You have to wonder... (Score:5, Insightful)
How could a legitimate expert in the field make the errors and omissions Prof. Doug Jacobson did in his testimony? It appears from what has been said that either Jacobson's academic credentials or his honesty are suspect. These omissions are not minor, nor are they so esoteric that a so-called "expert witness" could be forgiven for being unaware of them.
Re:interesting dreamworld he lives in (Score:1, Insightful)
If Professor Kim was referring to adsl1 than he is correct. If he is referring to ADSL2 then this can be further argued based on distance from the exchange. You can't calculate based on theoretical speed.
Re:owned. (Score:3, Insightful)
No, you're parsing the GP's sentence incorrectly. The GP is not claiming that the individuals comprising the EU each have more knowledge about tech than the individuals comprising the US, but that the EU as a totality has more knowledge.
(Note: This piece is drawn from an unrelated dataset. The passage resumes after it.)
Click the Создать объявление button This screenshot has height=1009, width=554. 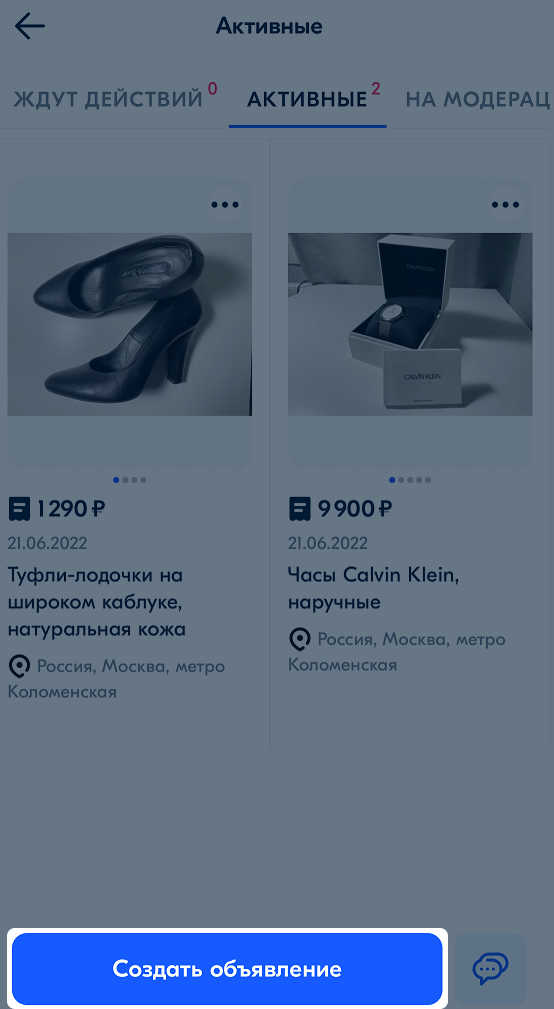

In other words:
The entity (ENTIRE EU) is more "clueful" than the entity (ENTIRE US).
Savvy?
Re:Why are they attacking him? (Score:3, Insightful)
Because iTunes is platform-locked and therefore sucks ass.
CD's are platform-locked; you have to have a CD player. Generic mp3's are platform-locked; you have to have a computer or dedicated mp3 player. Records are platform-locked; you have to have a turntable.
Every music delivery method is platform-locked.
Re:owned. (Score:3, Insightful)
Re:owned. (Score:5, Insightful)
I'll never understand how people can base a legal argument around a text file.
Unless you have an officer of the court present during the writing of the router code, the server code, the logging module code, storage of the logs, retrieval of the logs, and on and on and on... it's all absolute bullshit. Strike that 'unless', it should be 'even if'. There's not a person here (he said, as if it was 1998) who couldn't fake this shit given physical access and a week to study.
A text file is not a god damn fingerprint.
Re:owned. (Score:3, Insightful)
Finally...
Yeah use the Slashdot defense. Bring a 7 year old into the court and have them edit the text file and/or modify the screenshot in about a minute. Remember that the RIAA and MediaSentry are heavily biased parties. They have a long range of abuses of the legal system abuses and lets not forget their attack dog (MediaSentry) is not even a licensed investigator either.
Re:Thank you, NYCL! (Score:3, Insightful)
Thank you for your coverage of these events, even if you're biased. ;)
Everyone is biased one way or another. Your point?
No "Profit!" step, I know the reason (Score:3, Insightful)
Hey, that should have been a numbered list ending in "Profit!".
When you imitate the RIAA's business strategy, there's no profit step :p
Re:Duh? (Score:3, Insightful)
Cases based largely if not entirely on circumstantial evidence (which is what data remotely gathered is), do not rise to "beyond a reasonable doubt".
The trick that is killing everyone though is that "beyond a reasonable doubt" is only the bar for criminal cases. In civil suits like those the RIAA is pursuing the burden of evidence is much, much lower. When people go into the court thinking it'll be a cake walk because they can plead reasonable doubt they get burnt when reasonable suspicion is sufficient to find in favor of the RIAA.